== Tasks for this exercise ==
• A. Sum up the passage on thoughts and attitudes in two sentences.
• B. Please print the part of the passage on thoughts and attitudes that opens with the words containing "To give a personal" and closes with "current-day conscious attitude.".

That thought rose to the surface when I published my first book, The Many Parts of You (Balboa Press, 2012). After doing all the research and gathering the case studies together, my transcript was edited and then went to the printer to be produced. The boxes arrived at my home, and I sat with the I’m not good enough thought (or state) for quite a while until I allowed another thought (state) to take the executive position.
Have you ever been consumed with thoughts that may have held you back from achieving success? I hope it is becoming clear that if you are to change a behaviour, thoughts around that behaviour must change.
Don’t allow your thoughts to destroy the pathway to your goals.
ATTITUDE
An attitude is an expression of favour or disfavour toward a person, place, thing, or event (Perloff, 2017); Carl Jung defined it as a “readiness of the psyche to act or react in a certain way” (Jung, 1921/1976, p. 414).
Jung observed that attitudes very often come in pairs, one conscious and the other unconscious (Main, 2004). An unconscious attitude can be a past experiences that may once have been supporting, yet in the present reality it is questionable or false, and so the conscious attitude is quite different and even opposite.
To give a personal example: I once held an attitude toward those who had better qualifications than me as people I wouldn’t be able to associate with. This attitude possibly stemmed from my background where neither of my parents were educated to any extent and whose networking circles were limited to family and friends in similar circumstances. As my education expanded and my networks grew, I realised that I had held a conscious attitude toward educated people that was from my past, and the unconscious attitude I retained. My change in conscious attitude shows how an unconscious attitude from the past may not be supported in a current-day conscious attitude.
Unconscious and conscious attitudes are sometimes in alignment and sometimes not. When your attitude is out of alignment (as in my education story) it is referred to as cognitive dissonance (Festinger, 1957). Cognitive dissonance is simply a mental battle going on in your mind that doesn’t support your motives. It can be experienced as confusing inner mental chatter. In some cases, this battle can disrupt a positive direction toward goals. From an ESI perspective, cognitive dissonance is when two states are in conflict with each other.
There can also be a form of dissonance when rational and irrational attitudes conflict. This can also interfere with your approach toward your goals.
A rational attitude can be subdivided into thought and feeling functions that can be either positive or negative (Main, 2004). For example, if you were to rationalise that you’d never be as successful as a high achiever, your attitude toward yourself could be one of “less than”, or that the other person you perceived as a high achiever was “better than you”.

== Provided data ==
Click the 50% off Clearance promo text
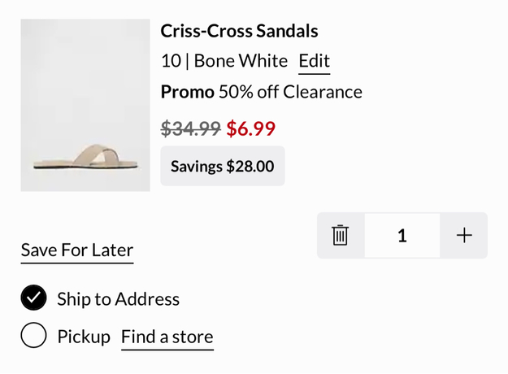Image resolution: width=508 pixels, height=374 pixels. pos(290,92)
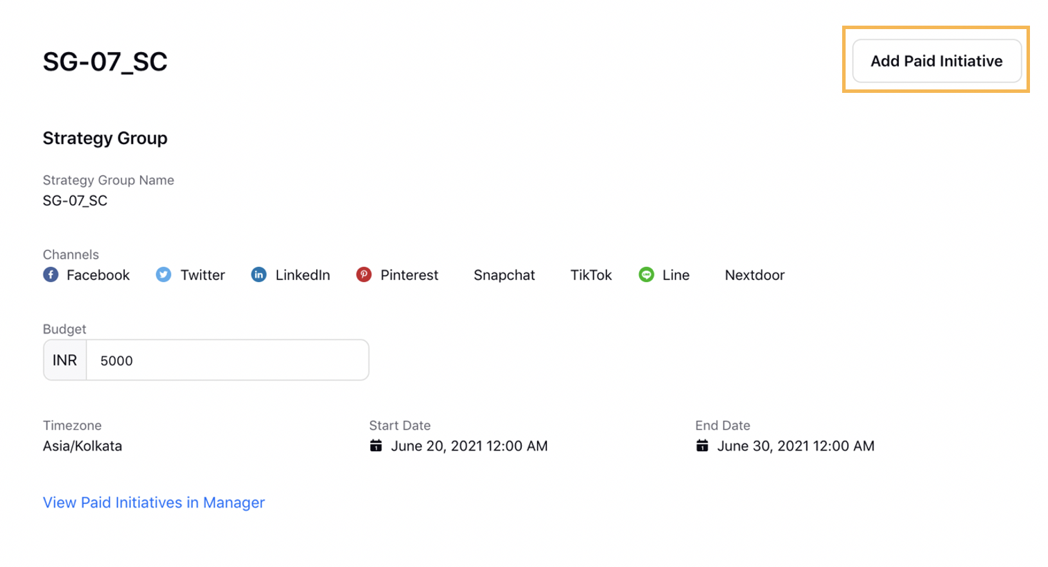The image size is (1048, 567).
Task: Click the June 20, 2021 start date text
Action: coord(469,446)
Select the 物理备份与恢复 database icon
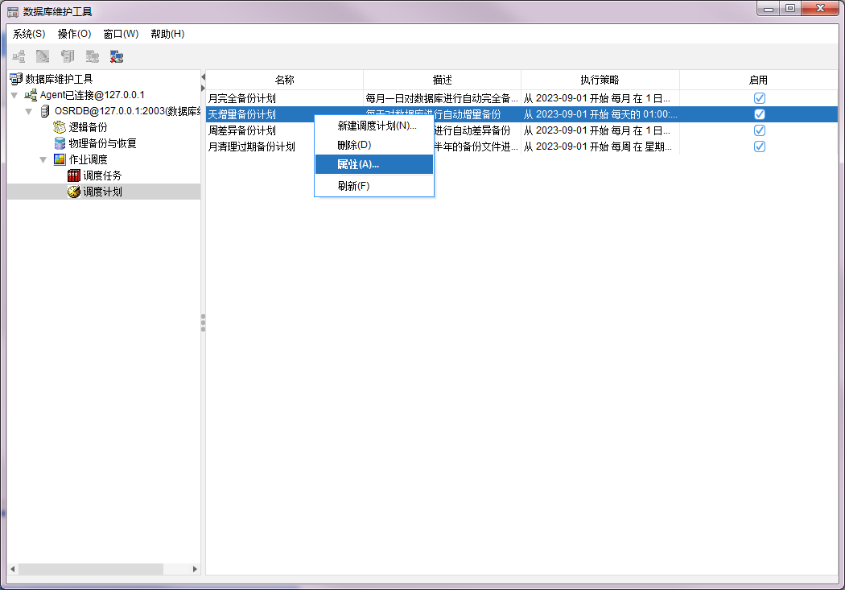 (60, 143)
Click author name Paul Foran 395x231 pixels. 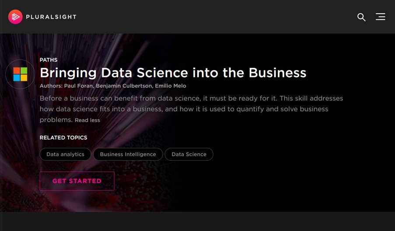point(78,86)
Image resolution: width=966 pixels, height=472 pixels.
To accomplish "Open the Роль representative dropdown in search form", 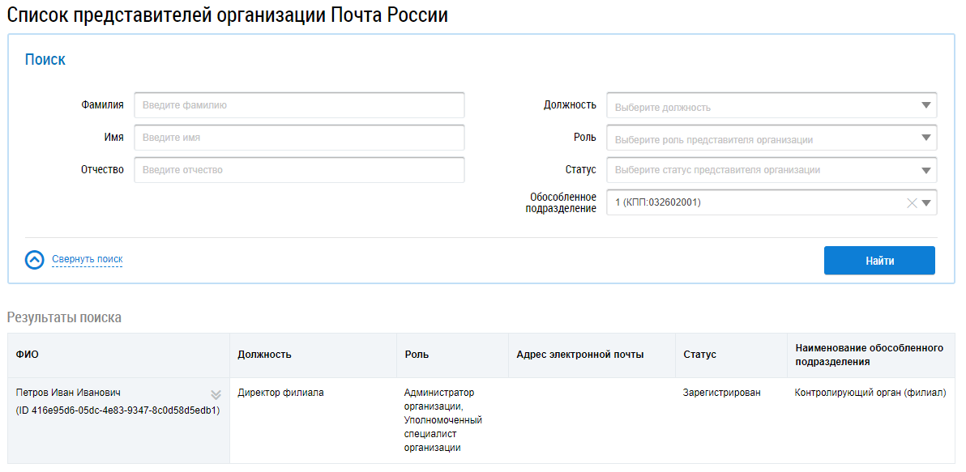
--
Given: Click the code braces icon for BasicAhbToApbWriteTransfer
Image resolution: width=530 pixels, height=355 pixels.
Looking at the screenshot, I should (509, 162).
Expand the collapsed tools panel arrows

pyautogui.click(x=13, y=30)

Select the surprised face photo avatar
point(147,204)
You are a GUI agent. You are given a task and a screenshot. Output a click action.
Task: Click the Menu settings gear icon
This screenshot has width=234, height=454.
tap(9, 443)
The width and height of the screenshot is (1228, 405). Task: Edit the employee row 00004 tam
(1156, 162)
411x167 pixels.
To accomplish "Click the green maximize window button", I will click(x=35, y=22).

== Results for the exercise ==
• A. The author describes sitting with an "I'm not good enough" thought after publishing a first book, and argues that changing a behavior requires changing the thoughts around it. Attitudes are expressions of favor or disfavor, which Jung defined as a readiness to act or react in a certain way, and they often come in conscious and unconscious pairs; when those attitudes are out of alignment, the result is cognitive dissonance, a mental battle that can disrupt progress toward goals.

• B.
To give a personal example: I once held an attitude toward those who had better qualifications than me as people I wouldn’t be able to associate with. This attitude possibly stemmed from my background where neither of my parents were educated to any extent and whose networking circles were limited to family and friends in similar circumstances. As my education expanded and my networks grew, I realised that I had held a conscious attitude toward educated people that was from my past, and the unconscious attitude I retained. My change in conscious attitude shows how an unconscious attitude from the past may not be supported in a current-day conscious attitude.